Along the way, fix pg_prepared_statement() and pg_cursor() to not assume
that the hashtables they are examining will stay static between calls.
This is risky regardless of the newly noted dynahash problem, because
hash_seq_search() has never promised to cope with deletion of table entries
other than the just-returned one. There may be no bug here because the only
supported way to call these functions is via ExecMakeTableFunctionResult()
which will cycle them to completion before doing anything very interesting,
but it seems best to get rid of the assumption. This affects 8.2 and HEAD
only, since those functions weren't there earlier.
Tom Lane [Fri, 20 Apr 2007 02:37:49 +0000 (02:37 +0000)]
Support explicit placement of the temporary-table schema within search_path.
This is needed to allow a security-definer function to set a truly secure
value of search_path. Without it, a malicious user can use temporary objects
to execute code with the privileges of the security-definer function. Even
pushing the temp schema to the back of the search path is not quite good
enough, because a function or operator at the back of the path might still
capture control from one nearer the front due to having a more exact datatype
match. Hence, disable searching the temp schema altogether for functions and
operators.
Tom Lane [Thu, 19 Apr 2007 20:24:10 +0000 (20:24 +0000)]
Repair PANIC condition in hash indexes when a previous index extension attempt
failed (due to lock conflicts or out-of-space). We might have already
extended the index's filesystem EOF before failing, causing the EOF to be
beyond what the metapage says is the last used page. Hence the invariant
maintained by the code needs to be "EOF is at or beyond last used page",
not "EOF is exactly the last used page". Problem was created by my patch
of 2006-11-19 that attempted to repair bug #2737. Since that was
back-patched to 7.4, this needs to be as well. Per report and test case
from Vlastimil Krejcir.
Tom Lane [Thu, 19 Apr 2007 16:33:32 +0000 (16:33 +0000)]
Fix plpgsql to avoid reference to already-freed memory when returning a
pass-by-reference data type and the RETURN statement is within an EXCEPTION
block. Bug introduced by my fix of 2007-01-28 to use per-subtransaction
ExprContexts/EStates; since that wasn't back-patched into older branches,
only 8.2 and HEAD are affected. Per report from Gary Winslow.
Bruce Momjian [Wed, 18 Apr 2007 00:18:31 +0000 (00:18 +0000)]
Document that the COPY delimiter must be an ASCII byte, rather than a
multi-byte value. It can also be a single-byte encoded character if
the client and server versions match.
Tom Lane [Tue, 17 Apr 2007 20:03:10 +0000 (20:03 +0000)]
Rewrite choose_bitmap_and() to make it more robust in the presence of
competing alternatives for indexes to use in a bitmap scan.
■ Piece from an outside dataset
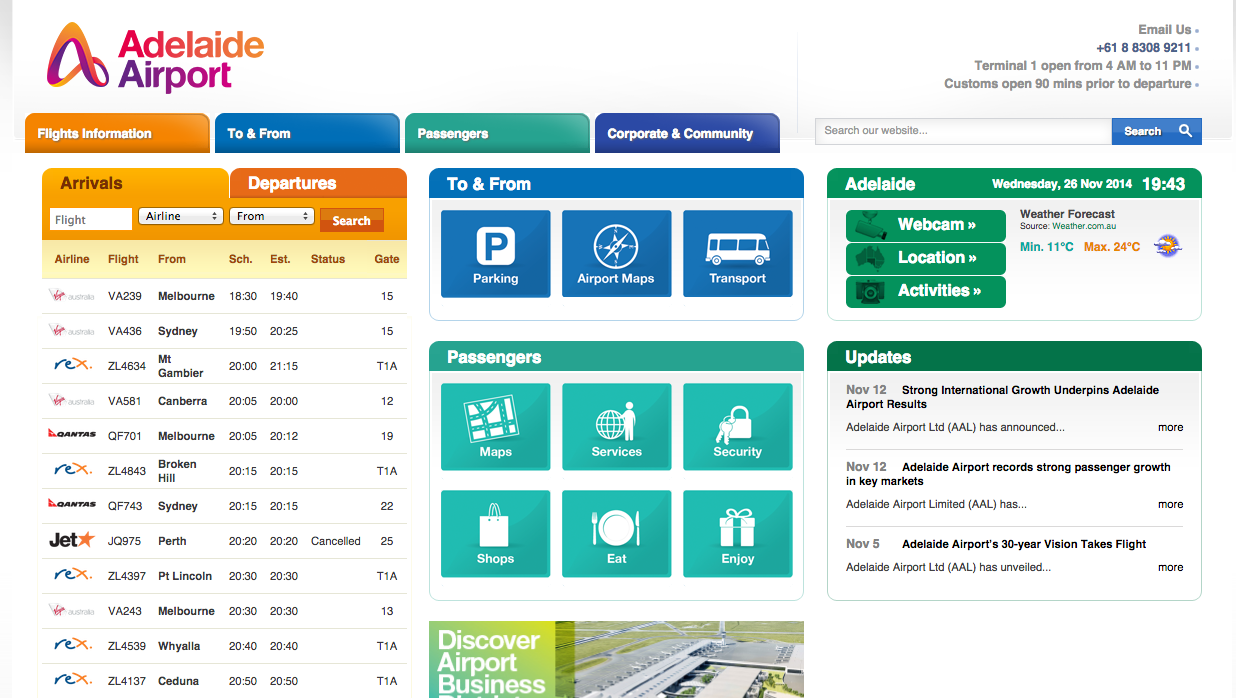Open the Enjoy gift tile
The image size is (1236, 698).
click(737, 533)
The former
coding took estimated selectivity as an overriding factor, causing it to
sometimes choose indexes that were much slower to scan than ones with a
slightly worse selectivity. It was also too narrow-minded about which
combinations of indexes to consider ANDing. The rewrite makes it pay more
attention to index scan cost than selectivity; this seems sane since it's
impossible to have very bad selectivity with low cost, whereas the reverse
isn't true. Also, we now consider each index alone, as well as adding
each index to an AND-group led by each prior index, for a total of about
O(N^2) rather than O(N) combinations considered. This makes the results
much less dependent on the exact order in which the indexes are
considered. It's still a lot cheaper than an O(2^N) exhaustive search.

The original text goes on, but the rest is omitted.